• Stated problem: Rewrite the records below as a Markdown table with the columns Row and Line, one numbered row per line and blank lines left out. Begin at the line that contains "Given: Point to" and stop after the line that contains "Looking at the screenshot, I should (x=36, y=167).".

• Supplied entries:
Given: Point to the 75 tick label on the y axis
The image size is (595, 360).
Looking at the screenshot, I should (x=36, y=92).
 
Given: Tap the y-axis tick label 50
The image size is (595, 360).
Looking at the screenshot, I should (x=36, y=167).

--

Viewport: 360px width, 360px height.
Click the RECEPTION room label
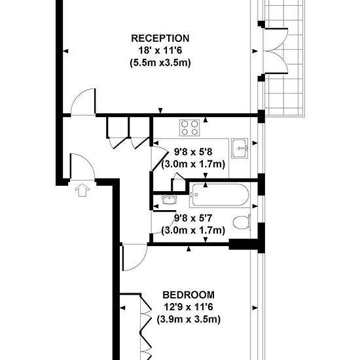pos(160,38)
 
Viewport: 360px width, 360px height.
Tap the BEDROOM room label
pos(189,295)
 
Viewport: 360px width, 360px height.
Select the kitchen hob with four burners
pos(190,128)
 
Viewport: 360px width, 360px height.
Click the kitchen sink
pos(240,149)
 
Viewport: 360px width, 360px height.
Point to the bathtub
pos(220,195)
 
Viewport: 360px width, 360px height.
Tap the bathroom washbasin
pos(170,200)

* * *

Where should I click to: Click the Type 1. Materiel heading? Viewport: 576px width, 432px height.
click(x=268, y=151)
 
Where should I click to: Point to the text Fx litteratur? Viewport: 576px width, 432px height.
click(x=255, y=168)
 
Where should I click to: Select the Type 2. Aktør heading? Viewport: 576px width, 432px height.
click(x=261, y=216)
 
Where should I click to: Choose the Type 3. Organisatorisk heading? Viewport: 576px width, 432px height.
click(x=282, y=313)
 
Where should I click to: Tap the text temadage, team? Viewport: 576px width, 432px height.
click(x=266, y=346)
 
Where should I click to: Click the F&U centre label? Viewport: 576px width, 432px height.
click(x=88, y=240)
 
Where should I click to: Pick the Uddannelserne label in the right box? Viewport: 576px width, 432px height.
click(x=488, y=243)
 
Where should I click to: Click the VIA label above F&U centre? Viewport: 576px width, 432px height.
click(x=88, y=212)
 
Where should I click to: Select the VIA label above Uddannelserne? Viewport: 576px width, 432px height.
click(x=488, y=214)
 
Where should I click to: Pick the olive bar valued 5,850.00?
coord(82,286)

• Response to this task:
| Row | Line |
|---|---|
| 1 | Given: Point to the 75 tick label on the y axis |
| 2 | The image size is (595, 360). |
| 3 | Looking at the screenshot, I should (x=36, y=92). |
| 4 | Given: Tap the y-axis tick label 50 |
| 5 | The image size is (595, 360). |
| 6 | Looking at the screenshot, I should (x=36, y=167). |